[BEGIN SELECTED EXCERPT]

An analysis by The Post nearly two years later confirmed the authenticity of many of the emails on the laptop and found no evidence of a hack. [my annotation]

Note the two reasons alluded to in this passage, both of which show up in Murray’s claimed explanation for sitting on the JD Vance dossier. There were two concerns, according to the WaPo:

  1. Was the laptop “hacked”?
  2. Did the “allegedly incriminating emails” prove what the NYPost claimed they did?

Then, in the next paragraph, WaPo addresses just one of those two issues, whether the hard drive copied from a copy of a laptop, was hacked. WaPo claims, falsely, that the linked story describing the results of Jake Williams and Matt Green’s analysis “found no evidence of a hack.”

For starters, that’s a category error. This is a copy of a copy of a laptop, not the laptop itself. What their analysis attempted to assess was the authenticity of the emails on the laptop — but two different security researchers were only able to do so for a fraction of the emails. This analysis made no attempt to assess whether the stuff on the laptop was packaged up from authentic files (or from a combination of authentic and doctored files). Far more importantly, given details of Hunter’s cloud accounts, it did not assess whether people besides Hunter Biden had access his cloud data (evidence at his gun case described that not just his mistress, Zoe Kestan, accessed his cloud data, but his drug dealers accessed at least his bank account).

But it did find that the copy of a copy of a laptop lacked marks of reliability and did include files placed there by someone other than Hunter Biden.

Most of the data obtained by The Post lacks cryptographic features that would help experts make a reliable determination of authenticity, especially in a case where the original computer and its hard drive are not available for forensic examination. Other factors, such as emails that were only partially downloaded, also stymied the security experts’ efforts to verify content.

[snip]

In their examinations, Green and Williams found evidence that people other than Hunter Biden had accessed the drive and written files to it, both before and after the initial stories in the New York Post and long after the laptop itself had been turned over to the FBI.

[snip]

“From a forensics standpoint, it’s a disaster,” Williams said. (The Post is paying Williams for the professional services he provided. Green declined payment.)

[snip]

Neither expert reported finding evidence that individual emails or other files had been manipulated by hackers, but neither was able to rule out that possibility.

[snip]

Analysis was made significantly more difficult, both experts said, because the data had been handled repeatedly in a manner that deleted logs and other files that forensic experts use to establish a file’s authenticity.

“No evidence of tampering was discovered, but as noted throughout, several key pieces of evidence useful in discovering tampering were not available,” Williams’ reports concluded.

[END SELECTED EXCERPT]

TASKS TO COMPLETE:
[A] In the laptop analysis passage, who declined payment from The Post?
[B] Print the laptop analysis passage starting at "But it did find" and ending at "to verify content.".
The data has no role in this exercise.

[BEGIN ENTRIES SHOWN]

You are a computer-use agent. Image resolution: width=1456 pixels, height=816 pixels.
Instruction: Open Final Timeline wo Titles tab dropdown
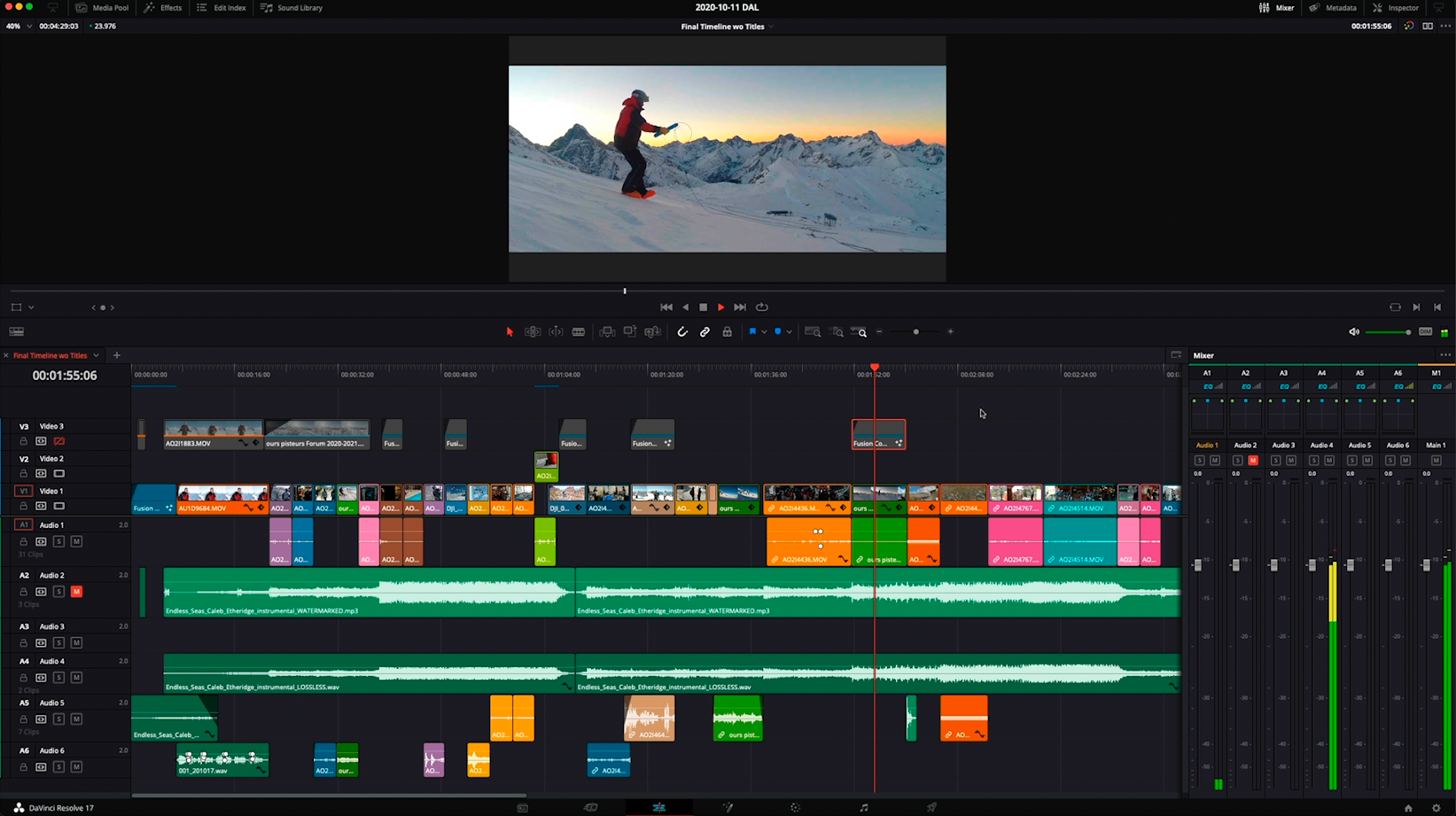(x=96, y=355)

[END ENTRIES SHOWN]
[BEGIN ENTRIES SHOWN]

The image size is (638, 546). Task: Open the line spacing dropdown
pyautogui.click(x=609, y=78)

[END ENTRIES SHOWN]

PER-TASK OUTPUTS:
[A] Green declined payment.

[B]
But it did find that the copy of a copy of a laptop lacked marks of reliability and did include files placed there by someone other than Hunter Biden.

Most of the data obtained by The Post lacks cryptographic features that would help experts make a reliable determination of authenticity, especially in a case where the original computer and its hard drive are not available for forensic examination. Other factors, such as emails that were only partially downloaded, also stymied the security experts’ efforts to verify content.